SOFINS 2017 : FEELTACT fera bientôt vibrer le COS

Communication rime plus que jamais avec discrétion, comme nous le démontre le bracelet de communication vibrant FEELTACT présenté par la PME Novitact lors du salon SOFINS 2017. La technologie FEELTACT repose sur un couplage vibration-signal lumineux qui entend mettre à profit « l’aptitude exceptionnelle des forces spéciales à apprendre de nouveaux types de communication », nous explique Vanessa Caignault, co-fondatrice de Novitact. Vendu à près de 1000 exemplaires aux acteurs de la sécurité, FEELTACT a récemment tapé dans l’œil du COS, qui s’apprête à en évaluer un premier lot.

 

FEELTACT, ou quand communication rime avec discrétion

FEELTACT, ou quand communication rime avec discrétion

 

Lancée en 2013 en partenariat avec l’Université Technologique de Compiègne (Oise), la technologie FEELTACT est industrialisée depuis plus d’un an et déployée en pré-série depuis deux ans et demi. Ce bracelet intelligent a d’ores et déjà prouvé sa pertinence à l’occasion de nombreux évènements publics, tel que le festival de Cannes, qui auront participé à la validation du concept et à l’élaboration de scénarios d’utilisation.

 

La question sous-jacente au bracelet FEELTACT est étroitement lié aux opérations spéciales : comment communiquer en toute discrétion ? Exit le son, les sept employés de Novitact ont logiquement concentré leurs efforts sur l’utilisation d’autres sens, à savoir le toucher et la vue. FEELTACT repose donc avant tout sur une série d’éléments vibrants et un module lumineux. Tant l’intensité, que la succession des vibrations et le choix de la couleur et de la séquence du signal lumineux correspondent à un message précis.
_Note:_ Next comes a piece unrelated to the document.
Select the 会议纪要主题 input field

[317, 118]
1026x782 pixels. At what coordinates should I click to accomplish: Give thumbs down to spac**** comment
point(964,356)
Cela permet à l’opérateur de « paramétrer tel bouton, qui enverra tel signal à tel équipier sous tel format », précise Caignault. En d’autres termes : le panel de signaux d’alertes est pratiquement illimité.

 

Novitact revendique à l’heure actuelle la création de non moins de 50 actions différentes, déclenchant par exemple l’envoi de SMS ou de mail automatisés contenant les données précises de géolocalisation. L’ensemble est opéré au départ d’une application mobile compatible iOS/Android particulièrement intuitive et entièrement paramétrable.

 

L'interface iOS/Android de FEELTACT

L’interface iOS/Android de FEELTACT

 

Mais pourquoi un bracelet ? Outre la facilité d’accès à l’information, « le poignet est l’une des parties les plus sensibles du corps », nous apprend Caignault, avant d’ajouter que Novitact envisage sérieusement l’intégration de sa technologie dans un gant, voire une chaussette.

 

Le flux de données opère d’abord par Bluetooth entre le bracelet et le smartphone qui lui est associé « dans un rayon de 30 à 40 mètres », précise Caignault, puis par Internet entre les différents opérateurs. FEELTACT est rechargeable au moyen d’un simple port Micro USB, pour une autonomie maximale de 36 heures.

 

Seul petit bémol, FEELTACT n’est pas encore immersible, mais Novitact confirme avoir entamé l’étude qui permettra d’ajouter cette capacité. Suite à la récente commande du COS, Novitact se penchera également sur l’adaptation du software afin qu’il puisse s’intégrer aux réseaux de communication sécurisés des forces spéciales.

 

Loin de n’avoir séduit que le COS, FEELTACT aurait aussi retenu l’attention d’unités spéciales des forces de police françaises, dont, sans surprise, le RAID et le GIGN.